The reyza continued through the bedchamber and into a room that held a broad stone tub. I would’ve said it was white marble, but there was a dragonfly-wing iridescence to it that I’d never seen in Earth marble. Demon-marble? Water half-filled the tub and was likely the source of a faint rotten egg smell.
“Time is of the essence,” the demon growled. “You must be cleaned and prepared.” He reached for me, and I backpedaled to the wall, eyes widening.
“I can do it!” I gasped. “I can wash myself.”
His lip curled in a snarl. “You have three hundred heartbeats,” he said, flexing clawed hands. He settled into a crouch by the door, eyes never leaving me. “I am counting.”
I shucked my nasty clothes off, kicked them aside and slid into the tepid water. Yep. Sulphur. Much of the well water where I lived had the same odor. I kept a running count while I ducked under and scrubbed at my hair with my fingers. I didn’t see anything resembling soap, so I figured that the standard for how clean I needed to be was mostly Without Bits of Body Parts Clinging to Me.
I clambered out of the tub when my own count reached two-sixty and stood, naked, dripping and shivering, before the reyza. My own clothes and possessions were nowhere to be seen, and even though I had no desire to put any of them back on, it still bugged me.
The demon tossed me a towel. “Dry yourself.” I quickly complied. “And don this.” He passed me a garment—a black knee-length shift that turned out to be little more than a sack with neck and arm holes. No bra, no underwear. To say I felt exposed was an enormous understatement.
The demon snorted, rose from the crouch, gestured to the door. We headed back toward the summoning chamber. Scowling, I picked my way through the glass and debris in the corridors. It had been part of the ambience when I had shoes on, but now, barefoot, it was an up close and personal threat.
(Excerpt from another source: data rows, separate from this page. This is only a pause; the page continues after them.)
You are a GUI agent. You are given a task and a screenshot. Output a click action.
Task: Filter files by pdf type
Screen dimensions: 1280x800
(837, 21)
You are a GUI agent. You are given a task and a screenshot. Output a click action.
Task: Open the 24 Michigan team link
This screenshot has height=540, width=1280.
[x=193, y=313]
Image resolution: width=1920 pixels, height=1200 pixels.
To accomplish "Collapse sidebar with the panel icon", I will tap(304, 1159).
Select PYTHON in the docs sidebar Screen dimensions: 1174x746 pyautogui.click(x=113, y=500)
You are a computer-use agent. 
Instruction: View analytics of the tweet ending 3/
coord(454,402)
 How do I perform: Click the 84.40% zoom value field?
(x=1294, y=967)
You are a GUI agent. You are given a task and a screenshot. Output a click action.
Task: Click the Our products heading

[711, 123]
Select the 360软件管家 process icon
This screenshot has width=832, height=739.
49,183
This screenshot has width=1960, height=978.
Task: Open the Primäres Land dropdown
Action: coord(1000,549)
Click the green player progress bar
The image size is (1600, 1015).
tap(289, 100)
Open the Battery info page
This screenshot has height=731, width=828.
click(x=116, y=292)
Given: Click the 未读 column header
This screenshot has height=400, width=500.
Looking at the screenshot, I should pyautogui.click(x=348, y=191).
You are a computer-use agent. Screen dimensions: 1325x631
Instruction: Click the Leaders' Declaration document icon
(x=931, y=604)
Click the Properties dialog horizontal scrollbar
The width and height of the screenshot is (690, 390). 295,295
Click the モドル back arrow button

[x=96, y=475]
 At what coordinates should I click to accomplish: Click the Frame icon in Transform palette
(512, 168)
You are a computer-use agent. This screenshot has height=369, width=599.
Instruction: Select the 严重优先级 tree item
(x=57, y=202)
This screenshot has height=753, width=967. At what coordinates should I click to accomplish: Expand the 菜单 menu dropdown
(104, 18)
I had no desire to entertain these motherfuckers with bloody feet and, miraculously, managed the walk without incident.
He opened a door in the corridor near the summoning chamber and waited for me to enter.
I paused in the doorway as an odd feeling of déjà vu swam over me. I’d been in that room before, it told me, dozens of times. In ghostly fragments, I smelled the clean ozone scent of a freshly activated portal, heard snatches of conversation both in demon and what sounded like Italian, felt shivers of excitement, trepidation, and wonder.
A shove in the center of my back dispelled the sensation and reminded me to move.